Exercise requirements:
Decide whether each statement below agrees with the biography of Derek Hood, answering yes or no and quoting the words of the biography that decide it: (a) Hood was born in Decatur, Illinois; (b) Hood played two games for the Charlotte Hornets during the 1999-2000 NBA season; (c) Hood was selected to the CBA All-Rookie Team in 2015.

Source document:
Derek Dwayne Hood (born December 22, 1976) is an American former professional basketball player. He played college basketball for the Arkansas Razorbacks. In the NBA, Hood played for the Charlotte Hornets.

College career

Hood, a 6'8", 222 pound small forward born in Decatur, Illinois, attended the University of Arkansas.

Professional career

Hood played two games for the National Basketball Association's Charlotte Hornets during the 1999-2000 NBA season.

Hood also played in the CBA with the Quad City Thunder and Yakima Sun Kings, in Italy with Snaidero Udine, in the ABA with the Kansas City Knights, in the NBDL with the Mobile Revelers, and in France with ASVEL Villeurbanne. He was selected to the CBA All-Rookie Team in 2000.

After basketball
In 2015 Hood was inducted into the Arkansas Sports Hall of Honor.

Stored data:
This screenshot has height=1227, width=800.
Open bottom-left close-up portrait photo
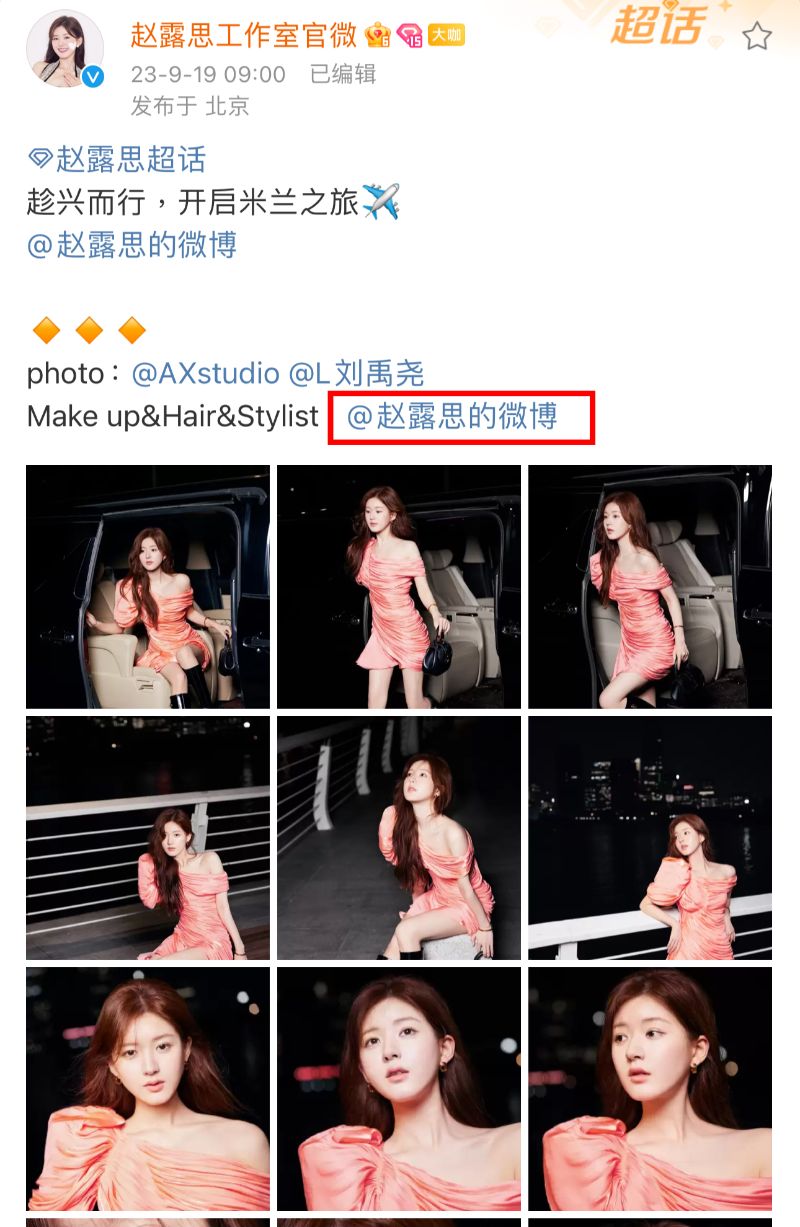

Solution for this exercise:
(a) Yes: "born in Decatur, Illinois"
(b) Yes: "Hood played two games for the National Basketball Association's Charlotte Hornets during the 1999-2000 NBA season."
(c) No: "He was selected to the CBA All-Rookie Team in 2000."